* [Text to read]
★ ★ ★ ★ ★ ★ ★

The drive circuit, the output control switch SWa, and the pixel electrode PE constitute a pixel circuit. The switches SWb and SWe constitute a switch group that switches the connection state of the video signal line DL and a drain and a gate of the drive control element DR, among a first state that the drain is connected to the gate and disconnected from the video signal line DL, a second state that the drain is connected to the gate via the capacitor C2 and to the video signal line DL, and a third state that the drain, gate, and video signal line DL are disconnected from one another.

The drive control element DR, the output control switch SWa, and the organic EL element OLED are connected in series in this order between a first power supply terminal ND1 and a second power supply terminal ND2. A gate of the switch SWa is connected to the scan signal line SL1. In this embodiment, the first power supply terminal ND1 is a high-potential power supply terminal connected to a power supply line PSL. The second power supply terminal ND2 is a low-potential power supply terminal.

The capacitor C1 is connected between a first constant-potential terminal and the gate of the drive control element DR. In this embodiment, the first constant-potential terminal is connected to the first power supply terminal ND1.

The signal supply control switch SWc, capacitor C2, and signal supply control switch SWe are connected in series in this order between the video signal line DL and the gate of the drive control element DR. Gates of the switches SWc and SWe are connected to a scan signal line SL3.

The diode-connecting switch SWb is connected between the drain of the drive control element DR and one electrode of the capacitor C2 on the side of the video signal line DL. The diode connection switch SWd is connected between the drain of the drive control element DR and the other electrode of the capacitor C2. A gate of the switch SWb is connected to the scan signal line SL2. A gate of the switch SWd is connected to a scan signal line SL4.

★ ★ ★ ★ ★ ★ ★

* [Information provided]

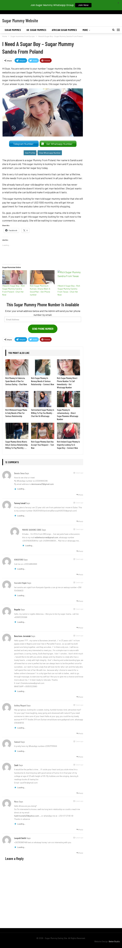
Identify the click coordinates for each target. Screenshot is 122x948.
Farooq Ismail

★ ★ ★ ★ ★ ★ ★

* [Exercise directions]
Pick up the pixel circuit passage after its final sentence and keep writing it. The material has nothing to do with the pixel circuit passage.

* [Result]
The video signal line driver XDR and the scan signal line driver YDR are further arranged on the insulating substrate SUB. The video signal line driver XDR includes a plurality of current sources and a plurality of constant-voltage sources correspondently with the video signal lines DL. Each of the current sources outputs a write current serving as a video signal, to the video signal line DL. Each of the constant-voltage sources outputs a constant voltage (reset voltage or potential) serving as a reset signal, to the video signal line DL.

Note that the organic EL display from which the organic layer ORG and the second electrode CE are omitted, the organic EL display from which the partition insulating film PI, the organic layer ORG and the second electrode CE are omitted, or the organic EL display from which not only the above components but also the video signal line driver XDR and/or the scan signal line driver YDR are omitted corresponds to an array substrate.

The organic EL display is driven by, for the example, the method described below.

FIG. 4 is a timing chart schematically showing an example of a method of driving the display shown in FIG. 1. In the figure, the abscissa indicates time, while the ordinate indicates potential.

As for the “XDR output” in FIG. 4, during the period shown as “I_sig(m)”, the video signal line driver XDR outputs a video signal I_sig(m) to the video signal line DL. During the period shown as “V_rst”, the video signal line driver XDR outputs a reset signal V_rst to the video signal line DL. In FIG. 4, the waveforms shown as “SL1 potential” to “SL4 potential” represent the potentials of the scan signal lines SL1 to SL4, respectively.

With the method shown in FIG. 4, the display in FIG. 4 is driven in the manner described below.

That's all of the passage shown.